(Saved data entries)
--

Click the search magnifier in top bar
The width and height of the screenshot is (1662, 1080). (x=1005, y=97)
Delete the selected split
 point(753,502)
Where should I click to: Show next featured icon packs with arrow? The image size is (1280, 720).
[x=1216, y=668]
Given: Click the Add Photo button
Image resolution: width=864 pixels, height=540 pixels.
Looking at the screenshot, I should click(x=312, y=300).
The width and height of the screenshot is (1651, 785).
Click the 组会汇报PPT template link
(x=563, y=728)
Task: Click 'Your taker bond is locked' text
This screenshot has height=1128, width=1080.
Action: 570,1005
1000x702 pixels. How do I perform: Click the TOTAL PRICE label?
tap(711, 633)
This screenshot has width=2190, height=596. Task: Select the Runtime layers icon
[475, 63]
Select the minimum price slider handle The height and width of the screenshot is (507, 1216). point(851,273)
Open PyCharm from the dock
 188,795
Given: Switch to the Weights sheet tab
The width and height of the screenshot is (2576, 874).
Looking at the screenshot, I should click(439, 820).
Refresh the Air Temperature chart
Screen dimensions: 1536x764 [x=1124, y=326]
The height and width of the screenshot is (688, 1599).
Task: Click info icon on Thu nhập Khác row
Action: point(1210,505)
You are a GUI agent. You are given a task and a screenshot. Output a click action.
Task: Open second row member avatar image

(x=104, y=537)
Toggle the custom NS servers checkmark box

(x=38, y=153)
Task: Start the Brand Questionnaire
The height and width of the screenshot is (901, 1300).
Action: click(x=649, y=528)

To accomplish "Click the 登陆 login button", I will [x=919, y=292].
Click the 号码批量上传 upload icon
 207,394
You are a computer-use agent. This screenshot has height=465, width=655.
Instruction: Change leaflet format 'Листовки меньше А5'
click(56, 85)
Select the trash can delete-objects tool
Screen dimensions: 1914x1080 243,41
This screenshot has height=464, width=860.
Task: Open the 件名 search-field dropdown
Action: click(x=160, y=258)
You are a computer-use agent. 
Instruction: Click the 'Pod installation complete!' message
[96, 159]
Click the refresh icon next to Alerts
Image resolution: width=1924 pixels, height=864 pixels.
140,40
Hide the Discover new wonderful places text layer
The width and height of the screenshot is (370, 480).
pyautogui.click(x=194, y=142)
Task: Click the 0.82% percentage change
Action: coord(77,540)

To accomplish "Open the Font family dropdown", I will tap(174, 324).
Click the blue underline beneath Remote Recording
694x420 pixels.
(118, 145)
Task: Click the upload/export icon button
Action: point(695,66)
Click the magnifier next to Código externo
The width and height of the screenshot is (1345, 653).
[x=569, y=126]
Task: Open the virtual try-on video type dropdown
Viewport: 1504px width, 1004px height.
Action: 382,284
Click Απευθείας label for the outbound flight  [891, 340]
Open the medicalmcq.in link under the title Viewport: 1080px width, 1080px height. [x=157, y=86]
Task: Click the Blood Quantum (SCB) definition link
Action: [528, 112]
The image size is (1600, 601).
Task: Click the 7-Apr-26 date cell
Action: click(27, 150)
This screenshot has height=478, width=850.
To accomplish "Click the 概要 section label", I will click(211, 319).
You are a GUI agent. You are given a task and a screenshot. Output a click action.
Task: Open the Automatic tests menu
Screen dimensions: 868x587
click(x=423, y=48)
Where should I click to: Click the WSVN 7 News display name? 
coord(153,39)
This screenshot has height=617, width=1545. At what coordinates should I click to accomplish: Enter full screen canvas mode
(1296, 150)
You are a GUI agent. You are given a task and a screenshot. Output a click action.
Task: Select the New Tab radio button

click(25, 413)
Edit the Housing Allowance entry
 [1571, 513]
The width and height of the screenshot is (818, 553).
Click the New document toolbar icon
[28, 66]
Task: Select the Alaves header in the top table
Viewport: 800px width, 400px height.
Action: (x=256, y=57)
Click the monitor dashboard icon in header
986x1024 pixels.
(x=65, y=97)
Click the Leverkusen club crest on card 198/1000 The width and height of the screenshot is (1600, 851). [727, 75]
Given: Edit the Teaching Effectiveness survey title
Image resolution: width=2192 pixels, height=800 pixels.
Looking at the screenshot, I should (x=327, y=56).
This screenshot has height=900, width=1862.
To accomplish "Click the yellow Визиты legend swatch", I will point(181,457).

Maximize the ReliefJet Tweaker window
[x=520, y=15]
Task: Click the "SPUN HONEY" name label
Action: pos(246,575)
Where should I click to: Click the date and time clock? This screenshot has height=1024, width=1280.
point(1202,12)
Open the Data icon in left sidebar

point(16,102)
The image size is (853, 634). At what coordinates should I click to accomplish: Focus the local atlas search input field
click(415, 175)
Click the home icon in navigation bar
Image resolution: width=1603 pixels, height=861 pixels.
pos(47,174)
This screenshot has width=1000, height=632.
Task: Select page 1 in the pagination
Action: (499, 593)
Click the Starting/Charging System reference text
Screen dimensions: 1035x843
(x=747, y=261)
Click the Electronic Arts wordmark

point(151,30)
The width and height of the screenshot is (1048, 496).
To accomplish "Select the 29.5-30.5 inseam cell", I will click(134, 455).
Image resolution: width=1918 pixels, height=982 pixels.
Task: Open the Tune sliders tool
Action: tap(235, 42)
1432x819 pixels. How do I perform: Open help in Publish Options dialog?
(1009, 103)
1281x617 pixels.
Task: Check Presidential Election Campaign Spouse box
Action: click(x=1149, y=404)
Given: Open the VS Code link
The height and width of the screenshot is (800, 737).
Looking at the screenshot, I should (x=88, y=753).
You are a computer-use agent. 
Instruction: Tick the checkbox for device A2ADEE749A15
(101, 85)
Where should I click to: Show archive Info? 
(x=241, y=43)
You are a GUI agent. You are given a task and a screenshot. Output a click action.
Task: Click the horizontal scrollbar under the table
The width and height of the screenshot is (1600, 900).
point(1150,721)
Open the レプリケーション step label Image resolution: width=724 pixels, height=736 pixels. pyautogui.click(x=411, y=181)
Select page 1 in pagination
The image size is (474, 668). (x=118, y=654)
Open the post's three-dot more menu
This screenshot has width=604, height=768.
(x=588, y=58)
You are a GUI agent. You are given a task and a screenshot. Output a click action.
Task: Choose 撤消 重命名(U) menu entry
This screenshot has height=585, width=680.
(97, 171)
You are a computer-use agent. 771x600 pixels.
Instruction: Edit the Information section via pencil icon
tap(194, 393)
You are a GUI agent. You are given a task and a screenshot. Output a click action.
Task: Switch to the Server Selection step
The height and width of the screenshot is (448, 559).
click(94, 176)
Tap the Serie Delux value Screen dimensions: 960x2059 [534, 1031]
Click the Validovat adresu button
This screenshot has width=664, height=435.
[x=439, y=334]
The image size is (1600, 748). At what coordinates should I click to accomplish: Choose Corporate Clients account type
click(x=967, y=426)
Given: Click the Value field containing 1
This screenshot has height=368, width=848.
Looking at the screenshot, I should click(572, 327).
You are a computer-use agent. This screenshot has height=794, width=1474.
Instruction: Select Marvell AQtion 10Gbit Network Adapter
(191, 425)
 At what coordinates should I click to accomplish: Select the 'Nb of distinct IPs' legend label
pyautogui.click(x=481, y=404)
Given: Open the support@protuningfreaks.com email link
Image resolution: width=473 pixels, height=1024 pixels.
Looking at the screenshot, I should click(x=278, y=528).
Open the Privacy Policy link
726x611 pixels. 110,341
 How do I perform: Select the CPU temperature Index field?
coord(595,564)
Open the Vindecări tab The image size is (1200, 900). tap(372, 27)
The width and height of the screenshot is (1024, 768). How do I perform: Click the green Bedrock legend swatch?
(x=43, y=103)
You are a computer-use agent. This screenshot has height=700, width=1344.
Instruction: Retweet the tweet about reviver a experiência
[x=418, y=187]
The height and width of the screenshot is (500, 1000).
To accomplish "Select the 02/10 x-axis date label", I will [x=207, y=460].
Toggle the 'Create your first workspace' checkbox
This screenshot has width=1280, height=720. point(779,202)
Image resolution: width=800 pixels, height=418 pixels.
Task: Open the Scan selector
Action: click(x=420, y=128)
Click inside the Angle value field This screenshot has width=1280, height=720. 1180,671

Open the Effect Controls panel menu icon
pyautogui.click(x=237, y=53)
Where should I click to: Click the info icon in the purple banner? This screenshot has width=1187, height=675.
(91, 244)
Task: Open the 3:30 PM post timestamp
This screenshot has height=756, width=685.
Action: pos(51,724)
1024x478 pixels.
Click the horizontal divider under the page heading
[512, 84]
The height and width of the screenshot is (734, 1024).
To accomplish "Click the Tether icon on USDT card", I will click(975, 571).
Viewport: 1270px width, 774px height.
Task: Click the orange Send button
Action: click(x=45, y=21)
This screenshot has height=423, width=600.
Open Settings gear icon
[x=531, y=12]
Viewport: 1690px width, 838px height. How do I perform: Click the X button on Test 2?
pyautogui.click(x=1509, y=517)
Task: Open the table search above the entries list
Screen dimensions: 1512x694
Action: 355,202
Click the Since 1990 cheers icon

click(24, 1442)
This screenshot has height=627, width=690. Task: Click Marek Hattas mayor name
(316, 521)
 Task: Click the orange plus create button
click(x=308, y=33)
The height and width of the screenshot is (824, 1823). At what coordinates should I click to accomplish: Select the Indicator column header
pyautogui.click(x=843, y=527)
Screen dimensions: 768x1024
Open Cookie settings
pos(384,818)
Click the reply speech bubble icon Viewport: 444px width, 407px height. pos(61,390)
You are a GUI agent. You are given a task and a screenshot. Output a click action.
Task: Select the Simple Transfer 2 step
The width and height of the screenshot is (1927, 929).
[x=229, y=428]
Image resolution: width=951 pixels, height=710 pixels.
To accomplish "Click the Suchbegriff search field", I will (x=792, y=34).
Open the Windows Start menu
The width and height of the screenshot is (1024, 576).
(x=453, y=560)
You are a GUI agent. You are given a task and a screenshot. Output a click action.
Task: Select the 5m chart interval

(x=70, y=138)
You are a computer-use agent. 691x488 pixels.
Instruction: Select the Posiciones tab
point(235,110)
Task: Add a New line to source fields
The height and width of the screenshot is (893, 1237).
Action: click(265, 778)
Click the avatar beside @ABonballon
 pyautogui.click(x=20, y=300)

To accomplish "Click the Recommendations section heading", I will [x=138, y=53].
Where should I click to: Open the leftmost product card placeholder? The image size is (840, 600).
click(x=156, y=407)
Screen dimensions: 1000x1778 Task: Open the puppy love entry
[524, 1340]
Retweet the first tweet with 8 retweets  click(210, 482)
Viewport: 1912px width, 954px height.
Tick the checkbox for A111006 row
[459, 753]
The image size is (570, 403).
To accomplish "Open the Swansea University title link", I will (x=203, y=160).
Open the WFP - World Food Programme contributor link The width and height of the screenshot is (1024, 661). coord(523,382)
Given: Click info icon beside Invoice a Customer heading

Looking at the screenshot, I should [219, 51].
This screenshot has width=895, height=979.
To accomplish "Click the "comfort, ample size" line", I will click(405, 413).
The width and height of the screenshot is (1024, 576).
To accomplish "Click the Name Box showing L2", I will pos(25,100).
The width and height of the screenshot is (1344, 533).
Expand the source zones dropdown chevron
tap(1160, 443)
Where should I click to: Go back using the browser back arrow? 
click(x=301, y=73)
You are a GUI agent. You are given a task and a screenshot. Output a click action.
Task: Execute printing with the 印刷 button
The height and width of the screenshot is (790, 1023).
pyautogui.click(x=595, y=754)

--

### [Exercise]
Write out every line in the data that holds the string "computer".

### [Answer box]
You are a computer-use agent. This screenshot has height=465, width=655.
You are a computer-use agent. 
You are a computer-use agent. 
You are a computer-use agent. 771x600 pixels.
You are a computer-use agent. This screenshot has height=794, width=1474.
You are a computer-use agent. This screenshot has height=700, width=1344.
You are a computer-use agent. 691x488 pixels.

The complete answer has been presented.